---- Records supplied

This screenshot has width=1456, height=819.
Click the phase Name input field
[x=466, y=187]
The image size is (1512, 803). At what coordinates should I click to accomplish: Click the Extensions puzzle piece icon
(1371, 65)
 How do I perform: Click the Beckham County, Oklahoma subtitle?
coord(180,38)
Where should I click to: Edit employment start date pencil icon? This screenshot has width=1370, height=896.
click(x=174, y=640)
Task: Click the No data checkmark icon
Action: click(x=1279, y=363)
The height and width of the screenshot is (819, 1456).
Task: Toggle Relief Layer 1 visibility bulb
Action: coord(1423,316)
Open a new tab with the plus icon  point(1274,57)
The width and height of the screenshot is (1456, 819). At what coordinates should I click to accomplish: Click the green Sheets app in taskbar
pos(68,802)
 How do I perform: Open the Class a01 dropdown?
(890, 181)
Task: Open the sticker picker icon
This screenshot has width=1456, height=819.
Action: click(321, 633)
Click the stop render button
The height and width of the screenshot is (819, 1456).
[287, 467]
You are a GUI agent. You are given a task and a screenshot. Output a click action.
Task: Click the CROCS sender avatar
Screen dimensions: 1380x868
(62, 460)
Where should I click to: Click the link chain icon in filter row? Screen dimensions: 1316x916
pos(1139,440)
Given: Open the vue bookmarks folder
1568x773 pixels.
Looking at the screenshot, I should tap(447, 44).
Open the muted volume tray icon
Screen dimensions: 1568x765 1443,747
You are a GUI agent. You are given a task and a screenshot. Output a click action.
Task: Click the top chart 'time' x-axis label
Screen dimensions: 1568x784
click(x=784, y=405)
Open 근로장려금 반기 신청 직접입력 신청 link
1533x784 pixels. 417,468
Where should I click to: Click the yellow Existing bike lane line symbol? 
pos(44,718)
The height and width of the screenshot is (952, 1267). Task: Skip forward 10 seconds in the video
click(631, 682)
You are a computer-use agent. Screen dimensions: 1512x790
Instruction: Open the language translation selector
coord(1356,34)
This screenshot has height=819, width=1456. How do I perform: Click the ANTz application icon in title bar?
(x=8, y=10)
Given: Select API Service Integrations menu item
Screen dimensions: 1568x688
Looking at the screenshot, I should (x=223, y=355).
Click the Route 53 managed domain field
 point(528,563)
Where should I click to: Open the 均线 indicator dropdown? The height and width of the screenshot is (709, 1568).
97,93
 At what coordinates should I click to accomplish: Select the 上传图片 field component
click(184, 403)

--------

» **The problem**:
Copy out each record, keeping every word as it is.

» **Written response**:
This screenshot has width=1456, height=819.
Click the phase Name input field
[x=466, y=187]
The image size is (1512, 803). At what coordinates should I click to accomplish: Click the Extensions puzzle piece icon
(1371, 65)
 How do I perform: Click the Beckham County, Oklahoma subtitle?
coord(180,38)
Where should I click to: Edit employment start date pencil icon? This screenshot has width=1370, height=896.
click(x=174, y=640)
Task: Click the No data checkmark icon
Action: click(x=1279, y=363)
The height and width of the screenshot is (819, 1456).
Task: Toggle Relief Layer 1 visibility bulb
Action: coord(1423,316)
Open a new tab with the plus icon  point(1274,57)
The width and height of the screenshot is (1456, 819). At what coordinates should I click to accomplish: Click the green Sheets app in taskbar
pos(68,802)
 How do I perform: Open the Class a01 dropdown?
(890, 181)
Task: Open the sticker picker icon
This screenshot has width=1456, height=819.
Action: click(321, 633)
Click the stop render button
The height and width of the screenshot is (819, 1456).
[287, 467]
You are a GUI agent. You are given a task and a screenshot. Output a click action.
Task: Click the CROCS sender avatar
Screen dimensions: 1380x868
(62, 460)
Where should I click to: Click the link chain icon in filter row? Screen dimensions: 1316x916
pos(1139,440)
Given: Open the vue bookmarks folder
1568x773 pixels.
Looking at the screenshot, I should tap(447, 44).
Open the muted volume tray icon
Screen dimensions: 1568x765 1443,747
You are a GUI agent. You are given a task and a screenshot. Output a click action.
Task: Click the top chart 'time' x-axis label
Screen dimensions: 1568x784
click(x=784, y=405)
Open 근로장려금 반기 신청 직접입력 신청 link
1533x784 pixels. 417,468
Where should I click to: Click the yellow Existing bike lane line symbol? 
pos(44,718)
The height and width of the screenshot is (952, 1267). Task: Skip forward 10 seconds in the video
click(631, 682)
You are a computer-use agent. Screen dimensions: 1512x790
Instruction: Open the language translation selector
coord(1356,34)
This screenshot has height=819, width=1456. How do I perform: Click the ANTz application icon in title bar?
(x=8, y=10)
Given: Select API Service Integrations menu item
Screen dimensions: 1568x688
Looking at the screenshot, I should (x=223, y=355).
Click the Route 53 managed domain field
 point(528,563)
Where should I click to: Open the 均线 indicator dropdown? The height and width of the screenshot is (709, 1568).
97,93
 At what coordinates should I click to accomplish: Select the 上传图片 field component
click(184, 403)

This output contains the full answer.